Segment Open
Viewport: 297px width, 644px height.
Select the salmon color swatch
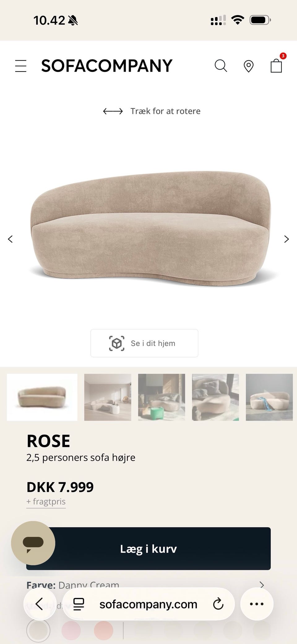[x=104, y=630]
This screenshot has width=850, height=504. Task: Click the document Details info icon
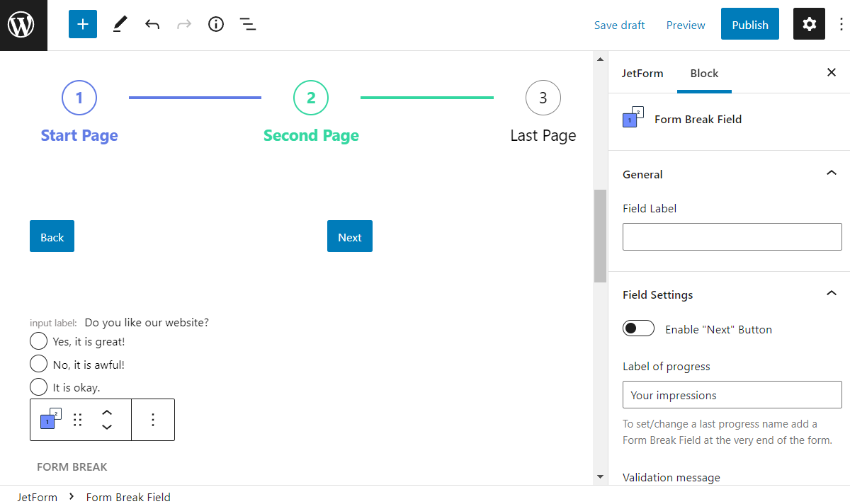pyautogui.click(x=215, y=24)
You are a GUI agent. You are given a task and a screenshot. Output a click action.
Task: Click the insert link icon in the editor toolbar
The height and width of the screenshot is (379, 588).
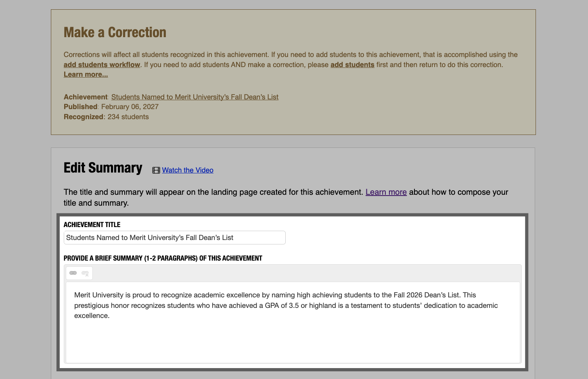tap(73, 273)
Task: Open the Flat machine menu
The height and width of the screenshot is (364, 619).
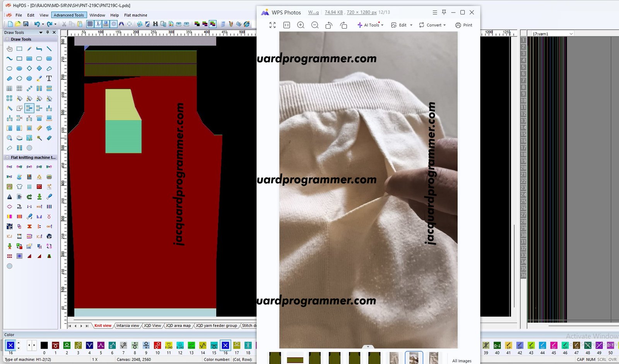Action: [x=135, y=15]
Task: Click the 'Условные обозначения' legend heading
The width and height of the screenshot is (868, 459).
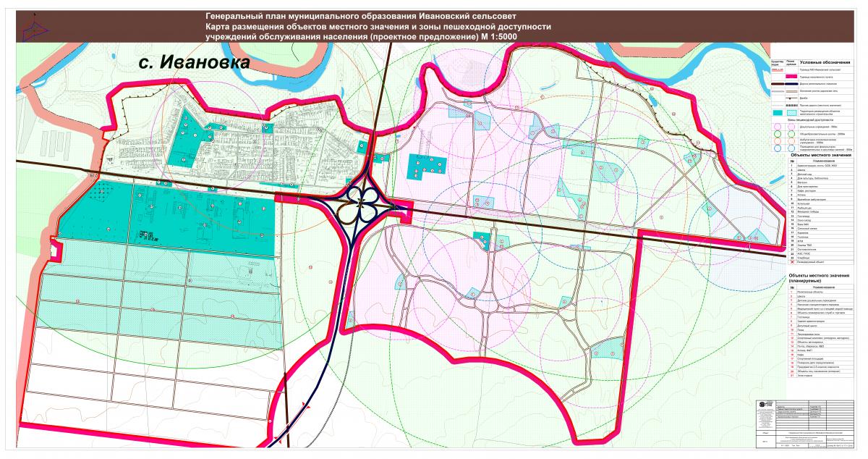Action: (x=825, y=62)
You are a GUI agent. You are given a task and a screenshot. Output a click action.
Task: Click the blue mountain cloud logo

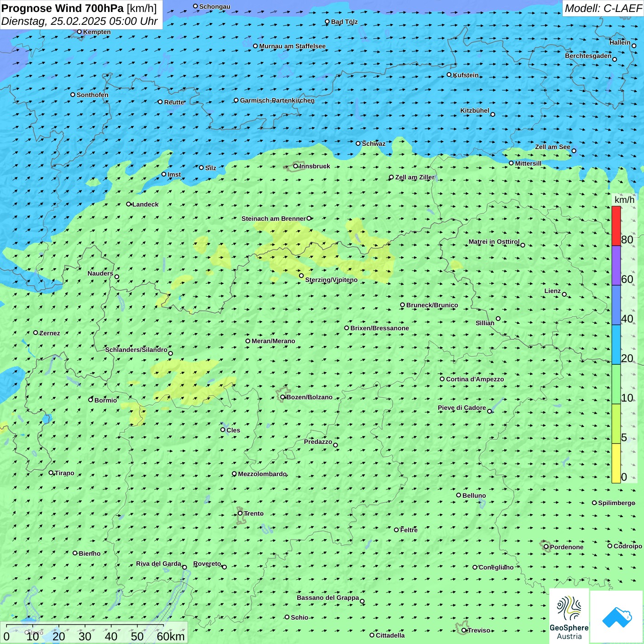tap(616, 617)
Segment Closed
Task item:
Starting at the line above that has "This screenshot has" and ending at the line that has "Task: Open the Flat machine menu", copy each line exactly, leaving the pictures out and adding nothing.

Answer space:
This screenshot has width=850, height=504. Task: Click the document Details info icon
pyautogui.click(x=215, y=24)
You are a GUI agent. You are given a task and a screenshot. Output a click action.
Task: Click the insert link icon in the editor toolbar
The height and width of the screenshot is (379, 588).
tap(73, 273)
Task: Open the Flat machine menu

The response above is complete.